Please give every record below again exactly, and keep the pictures out.

___

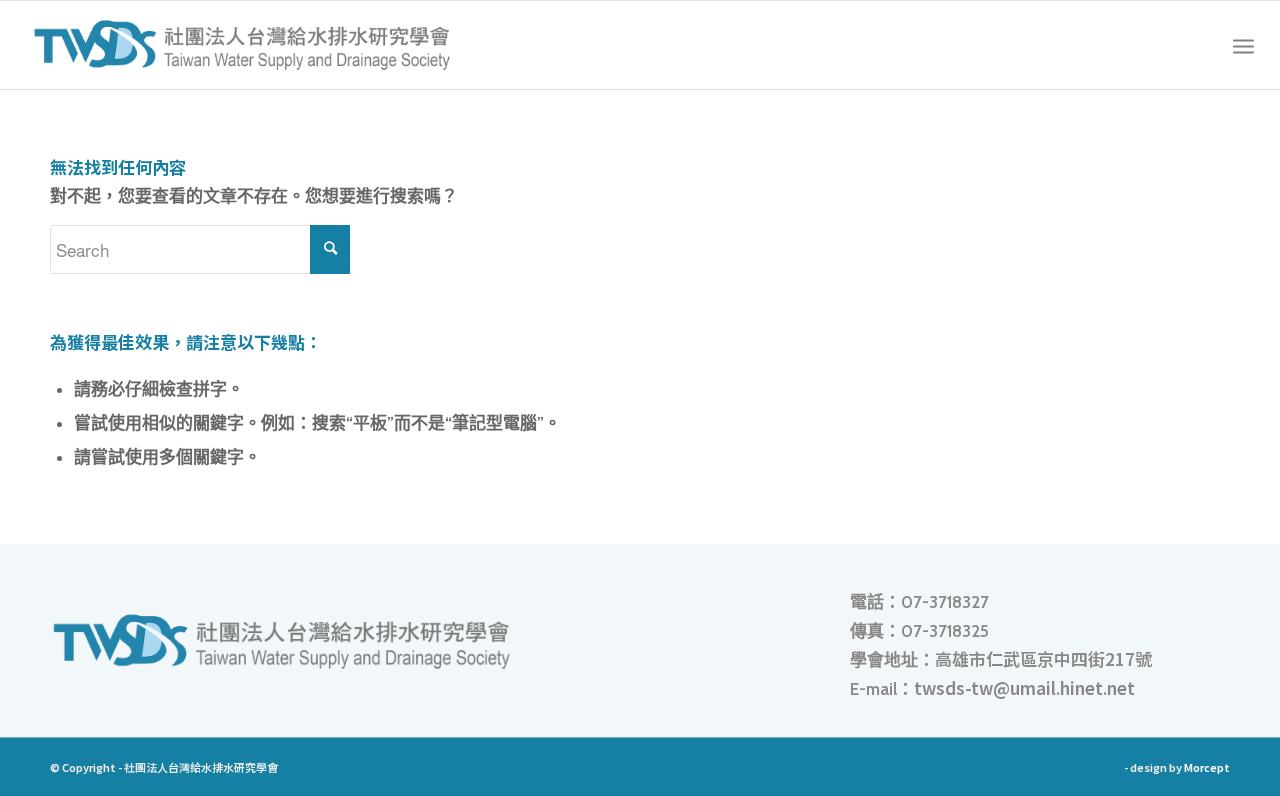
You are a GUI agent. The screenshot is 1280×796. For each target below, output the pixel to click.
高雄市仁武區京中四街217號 (1043, 658)
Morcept (1207, 767)
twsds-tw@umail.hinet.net (1024, 687)
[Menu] (1243, 45)
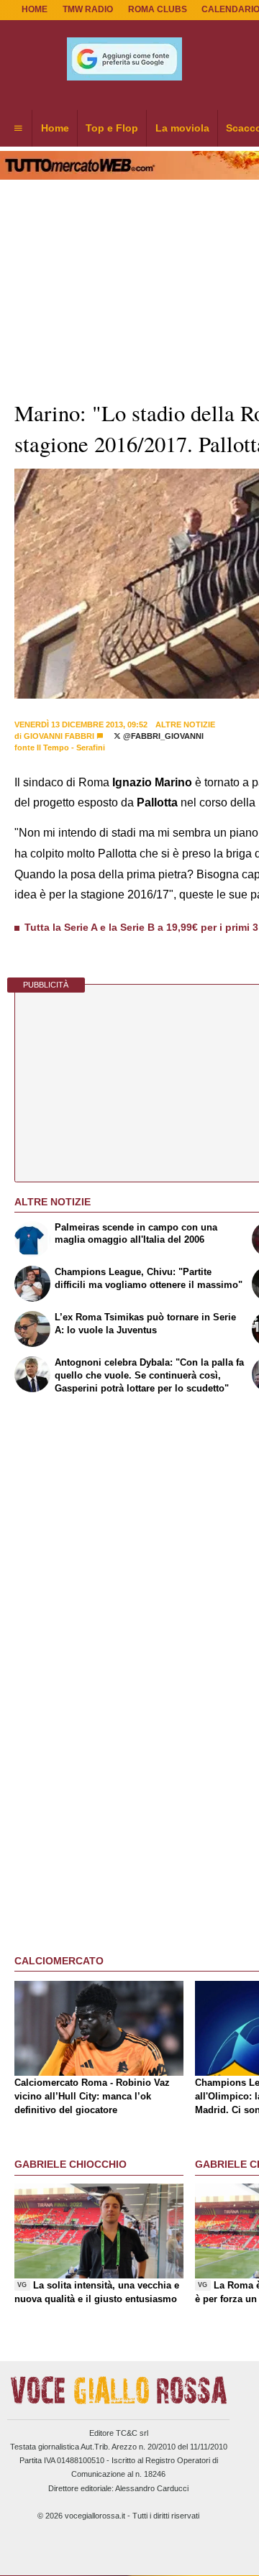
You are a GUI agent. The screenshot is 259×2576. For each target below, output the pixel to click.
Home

___

▶ _Reply_:
You are a GUI agent. The screenshot is 1280×796. For each target below, output the pixel to click.
高雄市仁武區京中四街217號 (1043, 658)
Morcept (1207, 767)
twsds-tw@umail.hinet.net (1024, 687)
[Menu] (1243, 45)
You are a GUI agent. The screenshot is 259×2576. For each target below, output the pixel to click.
Home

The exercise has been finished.